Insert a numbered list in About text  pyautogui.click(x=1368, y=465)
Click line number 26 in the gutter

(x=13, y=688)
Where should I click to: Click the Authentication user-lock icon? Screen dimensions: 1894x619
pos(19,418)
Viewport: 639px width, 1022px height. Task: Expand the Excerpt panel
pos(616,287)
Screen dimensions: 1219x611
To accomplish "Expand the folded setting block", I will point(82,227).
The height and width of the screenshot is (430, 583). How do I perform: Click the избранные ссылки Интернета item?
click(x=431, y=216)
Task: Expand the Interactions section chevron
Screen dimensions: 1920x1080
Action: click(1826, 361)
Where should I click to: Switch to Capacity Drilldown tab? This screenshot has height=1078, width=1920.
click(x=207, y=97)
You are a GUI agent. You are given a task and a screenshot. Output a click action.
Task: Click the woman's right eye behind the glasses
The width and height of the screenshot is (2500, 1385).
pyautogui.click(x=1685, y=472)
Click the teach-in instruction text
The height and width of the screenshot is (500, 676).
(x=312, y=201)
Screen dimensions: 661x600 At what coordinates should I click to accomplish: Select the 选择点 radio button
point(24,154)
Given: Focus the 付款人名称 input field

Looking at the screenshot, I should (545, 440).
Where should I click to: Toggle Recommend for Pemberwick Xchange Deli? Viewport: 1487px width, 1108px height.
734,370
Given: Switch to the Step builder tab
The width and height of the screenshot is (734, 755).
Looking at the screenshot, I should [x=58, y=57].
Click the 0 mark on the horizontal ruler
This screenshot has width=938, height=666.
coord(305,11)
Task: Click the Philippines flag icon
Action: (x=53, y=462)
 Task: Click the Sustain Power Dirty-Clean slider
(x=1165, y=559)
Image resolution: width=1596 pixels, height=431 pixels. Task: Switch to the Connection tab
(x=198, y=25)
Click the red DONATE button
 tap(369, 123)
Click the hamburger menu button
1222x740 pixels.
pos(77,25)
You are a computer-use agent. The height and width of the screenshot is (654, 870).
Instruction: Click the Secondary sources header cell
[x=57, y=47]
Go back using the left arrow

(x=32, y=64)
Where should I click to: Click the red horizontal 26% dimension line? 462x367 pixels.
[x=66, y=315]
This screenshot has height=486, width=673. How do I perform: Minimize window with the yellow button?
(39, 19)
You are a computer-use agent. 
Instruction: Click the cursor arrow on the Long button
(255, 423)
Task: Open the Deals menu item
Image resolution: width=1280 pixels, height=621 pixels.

= = = = =

In the entries above, find the line with "Given: Focus the 付款人名称 input field" and the line with "Task: Open the Deals menu item", then restate word for word both of them and every line between, with nothing more.

• Result of the task:
Given: Focus the 付款人名称 input field

Looking at the screenshot, I should (545, 440).
Where should I click to: Toggle Recommend for Pemberwick Xchange Deli? Viewport: 1487px width, 1108px height.
734,370
Given: Switch to the Step builder tab
The width and height of the screenshot is (734, 755).
Looking at the screenshot, I should [x=58, y=57].
Click the 0 mark on the horizontal ruler
This screenshot has width=938, height=666.
coord(305,11)
Task: Click the Philippines flag icon
Action: (x=53, y=462)
 Task: Click the Sustain Power Dirty-Clean slider
(x=1165, y=559)
Image resolution: width=1596 pixels, height=431 pixels. Task: Switch to the Connection tab
(x=198, y=25)
Click the red DONATE button
 tap(369, 123)
Click the hamburger menu button
1222x740 pixels.
pos(77,25)
You are a computer-use agent. The height and width of the screenshot is (654, 870).
Instruction: Click the Secondary sources header cell
[x=57, y=47]
Go back using the left arrow

(x=32, y=64)
Where should I click to: Click the red horizontal 26% dimension line? 462x367 pixels.
[x=66, y=315]
This screenshot has height=486, width=673. How do I perform: Minimize window with the yellow button?
(39, 19)
You are a computer-use agent. 
Instruction: Click the cursor arrow on the Long button
(255, 423)
Task: Open the Deals menu item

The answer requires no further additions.